### Activity
Write the data out again, matching every line exactly.

****************

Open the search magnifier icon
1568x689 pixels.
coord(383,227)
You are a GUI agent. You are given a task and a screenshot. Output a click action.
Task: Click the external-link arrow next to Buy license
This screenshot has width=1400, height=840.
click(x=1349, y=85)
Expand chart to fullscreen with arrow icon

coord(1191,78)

****************

### Your response
Open the search magnifier icon
1568x689 pixels.
coord(383,227)
You are a GUI agent. You are given a task and a screenshot. Output a click action.
Task: Click the external-link arrow next to Buy license
This screenshot has width=1400, height=840.
click(x=1349, y=85)
Expand chart to fullscreen with arrow icon

coord(1191,78)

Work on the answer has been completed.